Here, you’ll use Docker to install Tensorflow.

在这里，您将使用Docker安装Tensorflow 。

Docker is a container platform that simplifies deployment. It solves the problem of installing software dependencies onto different server environments. If you are new to Docker, you can read more here. To install Docker, run:

Docker是一个简化部署的容器平台。它解决了将软件依赖项安装到不同服务器环境中的问题。如果您不熟悉Docker，可以在此处内容。要安装Docker，请运行：

curl https://get.docker.com | sh

After installing Docker, you’ll create two files. A requirements.txt for the Python dependencies and a Dockerfile to create your Docker environment.

安装Docker之后，您将创建两个文件。用于Python的依赖关系和Dockerfile requirements.txt创建您泊坞环境。

To build this image, run:

要构建此映像，请运行：

$ docker build -t colemurray/medium-show-and-tell-caption-generator -f Dockerfile .

# On MBP, ~ 3mins# Image can be pulled from dockerhub below

If you would like to avoid building from source, the image can be pulled from dockerhub using:

如果您想避免从源代码构建，可以使用以下命令从dockerhub中提取图像：

docker pull colemurray/medium-show-and-tell-caption-generator # Recommended

下载模型 (Download the model)

Below, you’ll download the model graph and pre-trained weights. These weights are from a training session on the MSCOCO dataset for 2MM iterations.

在下面，您将下载模型图和预先训练的权重。这些权重来自针对2MM迭代的MSCOCO数据集上的培训课程。

To download, run:

要下载，请运行：

docker run -e PYTHONPATH=$PYTHONPATH:/opt/app -v $PWD:/opt/app \-it colemurray/medium-show-and-tell-caption-generator \python3 /opt/app/bin/download_model.py \--model-dir /opt/app/etc

Next, create a model class. This class is responsible for loading the graph, creating image embeddings, and running an inference step on the model.

接下来，创建一个模型类。此类负责加载图形，创建图像嵌入以及在模型上运行推理步骤。

下载词汇表 (Download the vocabulary)

When training an LSTM, it is standard practice to tokenize the input. For a sentence model, this means mapping each unique word to a unique numeric id. This allows the model to utilize a softmax classifier for prediction.

训练LSTM时，标准做法是标记输入。对于句子模型，这意味着将每个唯一的单词映射到唯一的数字ID。这允许模型利用softmax分类器进行预测。

Below, you’ll download the vocabulary used for the pre-trained model and create a class to load it into memory. Here, the line number represents the numeric id of the token.

在下面，您将下载用于预训练模型的词汇表，并创建一个类以将其加载到内存中。在此，行号表示令牌的数字ID。

# File structure# token num_of_occurrances

# on 213612# of 202290# the 196219# in 182598

curl -o etc/word_counts.txt https://raw.githubusercontent.com/ColeMurray/medium-show-and-tell-caption-generator/master/etc/word_counts.txt

To store this vocabulary in memory, you’ll create a class responsible for mapping words to ids.
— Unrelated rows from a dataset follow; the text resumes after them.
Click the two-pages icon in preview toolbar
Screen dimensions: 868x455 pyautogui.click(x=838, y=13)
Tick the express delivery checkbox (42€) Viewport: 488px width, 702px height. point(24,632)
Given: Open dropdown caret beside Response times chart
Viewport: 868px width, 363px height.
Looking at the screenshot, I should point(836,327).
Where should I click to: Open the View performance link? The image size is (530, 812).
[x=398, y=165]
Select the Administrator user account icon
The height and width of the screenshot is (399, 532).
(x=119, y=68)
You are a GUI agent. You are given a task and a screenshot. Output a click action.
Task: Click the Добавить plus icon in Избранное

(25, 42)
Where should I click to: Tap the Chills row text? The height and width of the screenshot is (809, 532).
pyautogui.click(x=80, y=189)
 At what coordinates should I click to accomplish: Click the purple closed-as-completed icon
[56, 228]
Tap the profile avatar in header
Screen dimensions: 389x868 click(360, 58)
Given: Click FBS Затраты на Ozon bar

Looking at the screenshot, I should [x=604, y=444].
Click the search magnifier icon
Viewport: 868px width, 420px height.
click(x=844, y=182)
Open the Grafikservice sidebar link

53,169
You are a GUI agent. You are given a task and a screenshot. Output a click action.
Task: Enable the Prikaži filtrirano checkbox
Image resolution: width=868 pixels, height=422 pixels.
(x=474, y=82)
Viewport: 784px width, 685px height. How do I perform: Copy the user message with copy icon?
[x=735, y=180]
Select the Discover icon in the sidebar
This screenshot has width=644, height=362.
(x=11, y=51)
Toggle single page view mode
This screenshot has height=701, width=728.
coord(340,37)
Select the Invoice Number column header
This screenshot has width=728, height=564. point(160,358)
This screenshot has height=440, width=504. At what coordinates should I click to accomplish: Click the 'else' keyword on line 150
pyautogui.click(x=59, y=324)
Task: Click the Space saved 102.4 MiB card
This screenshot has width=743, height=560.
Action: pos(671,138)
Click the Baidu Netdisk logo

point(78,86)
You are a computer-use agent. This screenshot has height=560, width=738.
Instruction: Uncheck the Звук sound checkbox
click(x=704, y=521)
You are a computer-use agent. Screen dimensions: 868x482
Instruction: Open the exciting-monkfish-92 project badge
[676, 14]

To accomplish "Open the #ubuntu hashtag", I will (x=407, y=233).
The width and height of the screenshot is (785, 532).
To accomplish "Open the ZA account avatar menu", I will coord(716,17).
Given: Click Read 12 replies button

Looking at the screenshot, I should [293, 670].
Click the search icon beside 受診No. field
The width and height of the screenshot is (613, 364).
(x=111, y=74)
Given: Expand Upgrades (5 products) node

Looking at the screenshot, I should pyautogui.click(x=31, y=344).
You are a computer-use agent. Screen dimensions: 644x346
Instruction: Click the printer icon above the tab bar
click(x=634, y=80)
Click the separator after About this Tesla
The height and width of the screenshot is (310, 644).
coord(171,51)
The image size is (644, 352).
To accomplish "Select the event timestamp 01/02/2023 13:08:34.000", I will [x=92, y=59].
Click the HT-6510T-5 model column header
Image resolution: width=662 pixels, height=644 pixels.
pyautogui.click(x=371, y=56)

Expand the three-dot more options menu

要将此词汇表存储在内存中，您将创建一个类，负责将单词映射到id。

创建字幕生成器 (Creating a caption generator)

To generate captions, first you’ll create a caption generator. This caption generator utilizes beam search to improve the quality of sentences generated.

要生成字幕，请首先创建字幕生成器。该字幕生成器利用波束搜索来提高生成的句子的质量。

At each iteration, the generator passes the previous state of the LSTM (initial state is the image embedding) and previous sequence to generate the next softmax vector.

在每次迭代时，生成器传递LSTM的先前状态(初始状态是图像嵌入)和先前序列以生成下一个softmax向量。

The top N most probable candidates are kept and utilized in the next inference step. This process continues until either the max sentence length is reached or all sentences have generated the end-of-sentence token.

在接下来的推理步骤中，将保留并利用前N个最可能的候选对象。这个过程一直持续到达到最大句子长度或所有句子都生成了句子结束标记。

Next, you’ll load the show and tell model and use it with the above caption generator to create candidate sentences. These sentences will be printed along with their log probability.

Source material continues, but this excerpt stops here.